During the third quarter of 2017, Cabot averaged 1,706 million cubic feet (Mmcf) per day of net Marcellus production (2,008 gross operated Mmcf per day). During the third quarter, the Company drilled and completed 13.2 net wells and placed 15.2 net wells on production. "We now have 49 fourth generation wells on production and the production data continues to support our 4.4 Bcf per 1,000 lateral feet type curve," noted Dinges. "Additionally, we have placed 12 fifth generation wells on production and the results to date are encouraging with an emphasis on increasing economics by lowering well costs without comprising recoveries."
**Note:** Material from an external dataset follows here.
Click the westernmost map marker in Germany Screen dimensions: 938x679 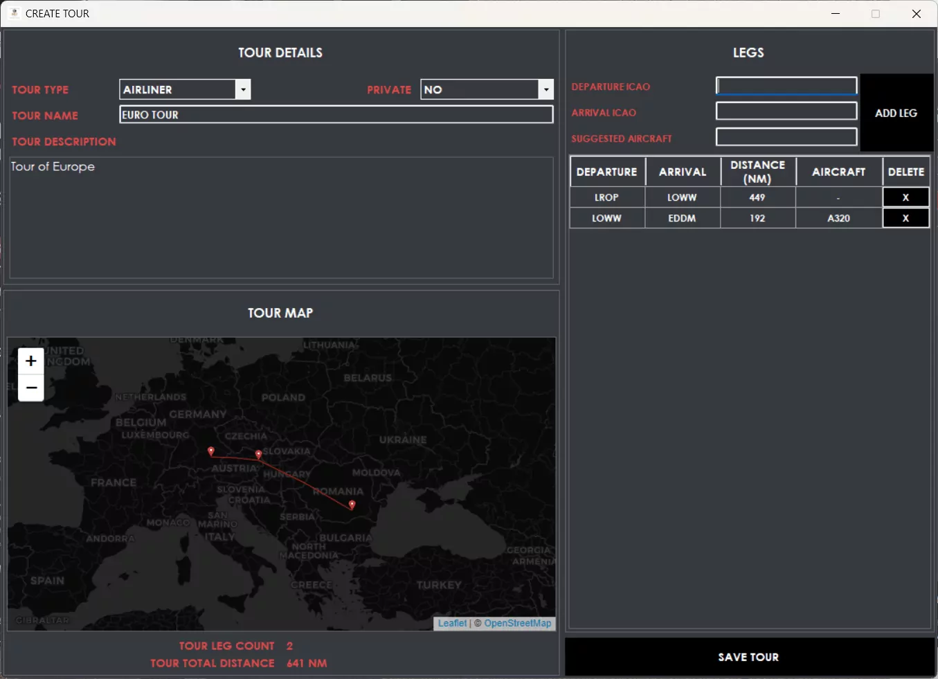211,451
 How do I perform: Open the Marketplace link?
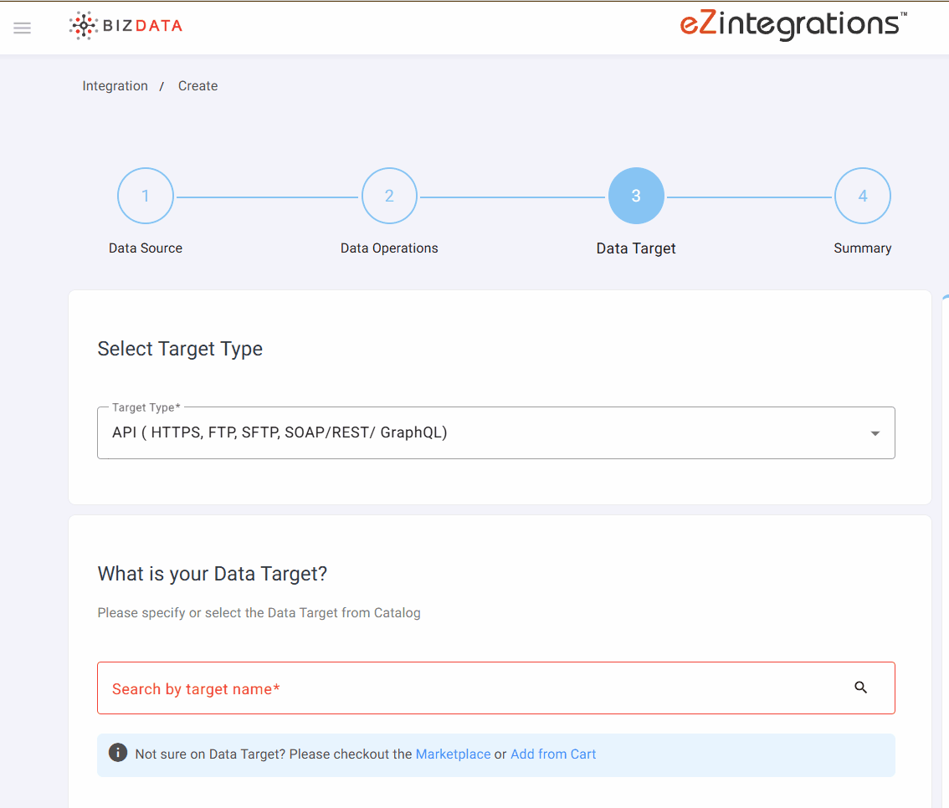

Cabot is currently operating two rigs and utilizing one 24-hour completion crew in the Marcellus Shale and plans to remain at this level for the remainder of the year.

Eagle Ford Shale

Cabot's net production in the Eagle Ford Shale during the third quarter of 2017 was 15,656 barrels of oil equivalent (Boe) per day (87% oil), an increase of 19 percent sequentially compared to the second quarter of 2017. During the third quarter, the Company drilled 7.2 net wells and completed and placed on production 9.0 net wells. The nine wells placed on production during the quarter had an average lateral length of 10,163 feet, were completed with 1,938 pounds of proppant per foot, and had an average 30-day production rate of approximately 1,040 Boe per day.

Cabot is currently operating one rig and utilizing one 24-hour completion crew in the Eagle Ford Shale. The Company plans to maintain one rig for the remainder of the year and cease its completion activity for the year in mid-November.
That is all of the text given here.